Mi esalto per delle ingenuità, penserete, ma vi assicuro che era difficile trovare titoli analoghi che si impegnassero cosi tanto su questo fronte tecnico e di game design. Basti pensare che Mass Media, la compagnia che si è occupata di sviluppare il remake della trilogia di Jak and Daxter per PS3, ha dichiarato di essere rimasta sinceramente stupita dalla complessità del codice originale e del motore grafico del gioco, unico nel suo genere nella capacità di sfruttare un hardware come quello di PlayStation 2 (capacità che tra l’altro, i ragazzi di Naughty Dog conservano ad ogni nuova iterazione della console). Virando di prepotenza sui pochissimi difetti, ricordo un po’ di insoddisfazione per le poche boss battle, forse solo 3 o 4, o il fatto che avrei utilizzato volentieri maggiormente le due “cavalcature” disponibili in alcuni momenti molto circoscritti ma divertentissimi (si trattava di una specie di moto volante e un pennuto dall’aria stralunata).

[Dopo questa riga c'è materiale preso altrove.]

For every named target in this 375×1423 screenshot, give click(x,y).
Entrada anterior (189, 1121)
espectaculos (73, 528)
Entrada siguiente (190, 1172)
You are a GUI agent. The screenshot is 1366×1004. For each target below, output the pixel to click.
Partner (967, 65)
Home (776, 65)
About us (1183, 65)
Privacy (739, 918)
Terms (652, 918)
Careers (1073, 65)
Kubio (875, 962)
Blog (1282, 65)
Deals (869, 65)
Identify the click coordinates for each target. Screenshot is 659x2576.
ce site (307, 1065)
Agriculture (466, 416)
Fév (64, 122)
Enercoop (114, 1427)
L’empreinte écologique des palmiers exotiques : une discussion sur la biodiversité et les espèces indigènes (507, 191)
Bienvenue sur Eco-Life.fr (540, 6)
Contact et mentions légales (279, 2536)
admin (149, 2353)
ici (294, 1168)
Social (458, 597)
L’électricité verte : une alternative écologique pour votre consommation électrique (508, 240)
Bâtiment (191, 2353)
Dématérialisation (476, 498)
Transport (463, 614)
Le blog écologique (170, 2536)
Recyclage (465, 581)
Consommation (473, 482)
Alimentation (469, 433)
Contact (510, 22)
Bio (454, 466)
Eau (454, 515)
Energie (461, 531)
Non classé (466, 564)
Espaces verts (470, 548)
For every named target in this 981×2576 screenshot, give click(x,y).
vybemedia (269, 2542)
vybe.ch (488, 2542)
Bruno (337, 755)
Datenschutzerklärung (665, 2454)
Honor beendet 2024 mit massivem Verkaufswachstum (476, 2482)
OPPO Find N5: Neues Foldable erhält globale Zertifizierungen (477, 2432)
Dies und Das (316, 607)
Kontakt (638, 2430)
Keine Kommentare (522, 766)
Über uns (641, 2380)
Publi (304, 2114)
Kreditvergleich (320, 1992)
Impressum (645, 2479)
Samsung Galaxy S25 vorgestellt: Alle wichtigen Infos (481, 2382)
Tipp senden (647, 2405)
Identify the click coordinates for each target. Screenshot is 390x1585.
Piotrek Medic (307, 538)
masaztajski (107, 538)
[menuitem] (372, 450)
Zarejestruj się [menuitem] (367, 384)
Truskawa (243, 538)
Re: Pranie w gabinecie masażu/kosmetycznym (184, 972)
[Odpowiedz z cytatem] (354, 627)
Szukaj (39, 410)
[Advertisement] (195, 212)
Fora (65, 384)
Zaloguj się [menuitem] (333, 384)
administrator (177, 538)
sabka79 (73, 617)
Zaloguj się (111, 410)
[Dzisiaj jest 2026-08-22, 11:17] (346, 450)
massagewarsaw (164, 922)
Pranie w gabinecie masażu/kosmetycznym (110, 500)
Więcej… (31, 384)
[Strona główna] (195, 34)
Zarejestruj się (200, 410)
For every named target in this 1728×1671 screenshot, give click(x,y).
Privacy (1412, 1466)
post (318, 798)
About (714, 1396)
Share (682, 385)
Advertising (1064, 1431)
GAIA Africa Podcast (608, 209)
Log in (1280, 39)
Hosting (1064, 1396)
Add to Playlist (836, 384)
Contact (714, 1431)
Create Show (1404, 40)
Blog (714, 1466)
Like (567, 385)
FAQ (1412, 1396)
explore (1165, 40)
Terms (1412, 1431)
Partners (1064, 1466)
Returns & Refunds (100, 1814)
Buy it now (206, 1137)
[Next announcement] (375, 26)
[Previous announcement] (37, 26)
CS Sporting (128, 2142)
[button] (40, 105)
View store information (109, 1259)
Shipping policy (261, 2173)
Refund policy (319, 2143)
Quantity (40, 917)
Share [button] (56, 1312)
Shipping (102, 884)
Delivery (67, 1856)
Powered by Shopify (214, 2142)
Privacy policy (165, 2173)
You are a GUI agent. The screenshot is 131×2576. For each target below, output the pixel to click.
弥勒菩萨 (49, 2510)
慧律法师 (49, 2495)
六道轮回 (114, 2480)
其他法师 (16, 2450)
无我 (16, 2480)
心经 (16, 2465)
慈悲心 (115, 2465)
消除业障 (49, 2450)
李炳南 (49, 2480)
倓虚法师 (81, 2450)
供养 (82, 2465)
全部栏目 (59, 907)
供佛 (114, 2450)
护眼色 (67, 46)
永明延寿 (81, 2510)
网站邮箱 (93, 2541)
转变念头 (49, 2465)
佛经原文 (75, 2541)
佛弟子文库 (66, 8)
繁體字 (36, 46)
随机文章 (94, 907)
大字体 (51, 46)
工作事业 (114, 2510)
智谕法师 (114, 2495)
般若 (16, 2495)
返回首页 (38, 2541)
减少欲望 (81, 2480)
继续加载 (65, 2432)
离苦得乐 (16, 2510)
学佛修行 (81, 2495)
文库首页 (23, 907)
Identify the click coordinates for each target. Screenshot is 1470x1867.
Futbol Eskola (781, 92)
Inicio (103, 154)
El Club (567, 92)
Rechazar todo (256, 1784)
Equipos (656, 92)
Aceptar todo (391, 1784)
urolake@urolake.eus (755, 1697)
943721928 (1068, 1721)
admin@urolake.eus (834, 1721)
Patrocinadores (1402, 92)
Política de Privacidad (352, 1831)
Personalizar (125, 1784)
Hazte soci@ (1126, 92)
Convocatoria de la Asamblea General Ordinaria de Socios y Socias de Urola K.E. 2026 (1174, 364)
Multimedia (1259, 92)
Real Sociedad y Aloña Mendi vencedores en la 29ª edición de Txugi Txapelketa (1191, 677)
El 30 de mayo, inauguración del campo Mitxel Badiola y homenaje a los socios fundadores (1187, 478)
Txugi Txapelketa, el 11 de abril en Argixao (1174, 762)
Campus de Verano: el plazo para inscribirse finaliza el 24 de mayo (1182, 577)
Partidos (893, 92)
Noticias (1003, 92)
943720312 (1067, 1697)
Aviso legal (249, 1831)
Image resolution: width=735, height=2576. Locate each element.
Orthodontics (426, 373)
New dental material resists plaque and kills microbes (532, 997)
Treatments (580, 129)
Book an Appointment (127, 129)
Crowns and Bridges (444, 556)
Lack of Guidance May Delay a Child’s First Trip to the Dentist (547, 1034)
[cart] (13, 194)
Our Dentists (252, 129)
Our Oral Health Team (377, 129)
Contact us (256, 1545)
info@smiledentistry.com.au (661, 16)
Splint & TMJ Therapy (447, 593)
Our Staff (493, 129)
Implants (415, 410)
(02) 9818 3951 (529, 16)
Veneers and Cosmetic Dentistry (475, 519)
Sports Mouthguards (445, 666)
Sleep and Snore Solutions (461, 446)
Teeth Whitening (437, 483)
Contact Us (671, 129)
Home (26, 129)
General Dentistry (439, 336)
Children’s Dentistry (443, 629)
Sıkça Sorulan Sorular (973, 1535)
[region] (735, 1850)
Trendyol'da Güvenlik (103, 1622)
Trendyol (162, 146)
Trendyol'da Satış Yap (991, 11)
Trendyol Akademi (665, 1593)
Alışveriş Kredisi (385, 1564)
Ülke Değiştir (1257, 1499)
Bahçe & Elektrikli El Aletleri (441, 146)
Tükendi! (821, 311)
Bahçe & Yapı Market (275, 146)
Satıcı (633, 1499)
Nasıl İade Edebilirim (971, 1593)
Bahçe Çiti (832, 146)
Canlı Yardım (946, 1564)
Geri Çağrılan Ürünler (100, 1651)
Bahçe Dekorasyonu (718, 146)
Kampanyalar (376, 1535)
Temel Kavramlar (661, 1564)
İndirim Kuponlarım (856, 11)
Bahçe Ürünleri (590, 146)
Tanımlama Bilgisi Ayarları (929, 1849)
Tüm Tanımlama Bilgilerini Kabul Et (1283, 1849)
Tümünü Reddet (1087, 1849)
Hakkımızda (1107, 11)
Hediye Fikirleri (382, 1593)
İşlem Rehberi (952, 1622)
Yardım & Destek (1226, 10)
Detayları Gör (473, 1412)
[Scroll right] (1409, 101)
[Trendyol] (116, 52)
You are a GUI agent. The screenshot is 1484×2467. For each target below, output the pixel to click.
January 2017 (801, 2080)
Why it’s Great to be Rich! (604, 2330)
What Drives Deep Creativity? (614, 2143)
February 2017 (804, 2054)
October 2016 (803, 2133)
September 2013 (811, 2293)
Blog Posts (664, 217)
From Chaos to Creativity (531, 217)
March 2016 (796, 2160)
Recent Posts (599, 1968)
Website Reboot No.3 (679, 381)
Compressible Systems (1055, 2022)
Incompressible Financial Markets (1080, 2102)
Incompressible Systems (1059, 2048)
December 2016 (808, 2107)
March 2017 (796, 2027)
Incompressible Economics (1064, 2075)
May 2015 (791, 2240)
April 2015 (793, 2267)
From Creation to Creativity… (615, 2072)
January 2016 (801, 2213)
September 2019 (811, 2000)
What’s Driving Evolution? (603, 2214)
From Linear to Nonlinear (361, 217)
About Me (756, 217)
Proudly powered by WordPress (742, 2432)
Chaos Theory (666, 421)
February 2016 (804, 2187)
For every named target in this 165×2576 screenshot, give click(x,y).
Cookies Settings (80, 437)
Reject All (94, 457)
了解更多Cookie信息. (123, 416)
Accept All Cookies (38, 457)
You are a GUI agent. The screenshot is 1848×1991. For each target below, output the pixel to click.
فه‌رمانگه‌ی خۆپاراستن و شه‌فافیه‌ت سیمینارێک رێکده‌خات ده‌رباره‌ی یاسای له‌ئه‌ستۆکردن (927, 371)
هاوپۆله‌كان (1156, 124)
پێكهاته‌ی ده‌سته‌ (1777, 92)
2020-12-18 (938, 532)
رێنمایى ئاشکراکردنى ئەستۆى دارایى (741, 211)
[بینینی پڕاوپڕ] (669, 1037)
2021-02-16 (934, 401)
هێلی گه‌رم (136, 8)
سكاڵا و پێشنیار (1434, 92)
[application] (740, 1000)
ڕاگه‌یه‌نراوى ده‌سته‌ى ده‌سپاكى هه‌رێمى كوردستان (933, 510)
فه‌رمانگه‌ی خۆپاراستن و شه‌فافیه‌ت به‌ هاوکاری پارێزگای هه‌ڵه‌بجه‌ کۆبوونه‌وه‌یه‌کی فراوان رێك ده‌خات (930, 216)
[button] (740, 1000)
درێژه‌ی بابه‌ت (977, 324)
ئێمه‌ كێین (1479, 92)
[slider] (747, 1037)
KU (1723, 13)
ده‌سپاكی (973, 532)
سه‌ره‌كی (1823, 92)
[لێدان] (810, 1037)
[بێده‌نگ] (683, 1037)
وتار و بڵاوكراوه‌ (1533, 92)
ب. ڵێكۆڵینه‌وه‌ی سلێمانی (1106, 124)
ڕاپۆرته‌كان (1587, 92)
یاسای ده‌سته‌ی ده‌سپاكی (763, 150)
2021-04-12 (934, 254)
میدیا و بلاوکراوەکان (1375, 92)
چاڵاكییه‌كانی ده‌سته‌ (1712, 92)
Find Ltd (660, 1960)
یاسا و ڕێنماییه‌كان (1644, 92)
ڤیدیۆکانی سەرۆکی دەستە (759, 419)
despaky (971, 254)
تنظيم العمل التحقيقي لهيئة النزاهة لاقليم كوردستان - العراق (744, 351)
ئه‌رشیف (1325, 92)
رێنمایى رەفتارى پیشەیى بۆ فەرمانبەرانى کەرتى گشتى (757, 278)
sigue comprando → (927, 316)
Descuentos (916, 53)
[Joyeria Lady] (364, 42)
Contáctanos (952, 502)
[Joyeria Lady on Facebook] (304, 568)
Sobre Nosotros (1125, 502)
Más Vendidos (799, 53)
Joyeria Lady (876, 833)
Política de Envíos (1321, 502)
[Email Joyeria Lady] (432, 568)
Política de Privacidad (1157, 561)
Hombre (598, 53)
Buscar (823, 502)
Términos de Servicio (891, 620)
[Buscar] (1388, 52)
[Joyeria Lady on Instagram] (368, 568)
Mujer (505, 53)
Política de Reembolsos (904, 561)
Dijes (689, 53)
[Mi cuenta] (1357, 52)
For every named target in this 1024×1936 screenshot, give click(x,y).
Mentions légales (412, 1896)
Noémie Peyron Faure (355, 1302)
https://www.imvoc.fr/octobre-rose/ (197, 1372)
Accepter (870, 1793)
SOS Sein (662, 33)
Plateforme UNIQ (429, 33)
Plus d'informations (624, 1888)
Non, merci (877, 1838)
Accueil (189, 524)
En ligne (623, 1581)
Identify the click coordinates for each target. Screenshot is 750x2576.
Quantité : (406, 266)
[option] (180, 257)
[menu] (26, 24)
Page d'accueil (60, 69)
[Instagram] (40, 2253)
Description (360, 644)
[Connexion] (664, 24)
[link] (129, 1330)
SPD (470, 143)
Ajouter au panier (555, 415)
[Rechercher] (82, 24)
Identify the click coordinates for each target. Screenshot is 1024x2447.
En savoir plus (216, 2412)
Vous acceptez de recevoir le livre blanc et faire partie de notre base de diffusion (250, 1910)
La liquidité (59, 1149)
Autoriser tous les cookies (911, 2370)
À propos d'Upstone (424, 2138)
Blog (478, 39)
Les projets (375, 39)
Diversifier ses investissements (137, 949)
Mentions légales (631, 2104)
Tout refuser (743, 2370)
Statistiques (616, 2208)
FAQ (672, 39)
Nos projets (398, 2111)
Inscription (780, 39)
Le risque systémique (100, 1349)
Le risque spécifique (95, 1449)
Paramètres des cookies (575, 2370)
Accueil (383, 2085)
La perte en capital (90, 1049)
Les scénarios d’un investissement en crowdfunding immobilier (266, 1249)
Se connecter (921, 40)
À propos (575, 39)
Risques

Ma parliamo di piccoli nei in quello che è a tutti gli effetti un capolavoro, un gioco che esorto TUTTI, soprattutto i più giovani che avessero questa lacuna videoludica, a recuperare, almeno nella sua edizione rimasterizzata. Il gioco ha avuto due seguiti a parer mio assolutamente validi ma… mi spiace, che non valgono un’unghia del primo inimitabile capitolo. Jak 2 e 3 stravolgono la formula originale pura, semplice e perfetta nella sua “rotondità assoluta”, contaminando la struttura con elementi presi dai free roaming, gli shooter, e i giochi d’azione, cambiano i toni dell vicende rendendoli meno spensierati e più seriosi, forse primo sentore della deriva più matura e cinematografica che intraprenderà Naughty Dog da questo momento in poi. Ribadisco: due giochi validi, ma decisamente inferiori al brillante, leggero ma assolutamente mai ingenuo, Jak and Daxter. Forse, e qui mi sbilancio, ultimo grandissimo fuori classe e baluardo del genere fuori dai lidi del baffuto idraulico di Nintendo.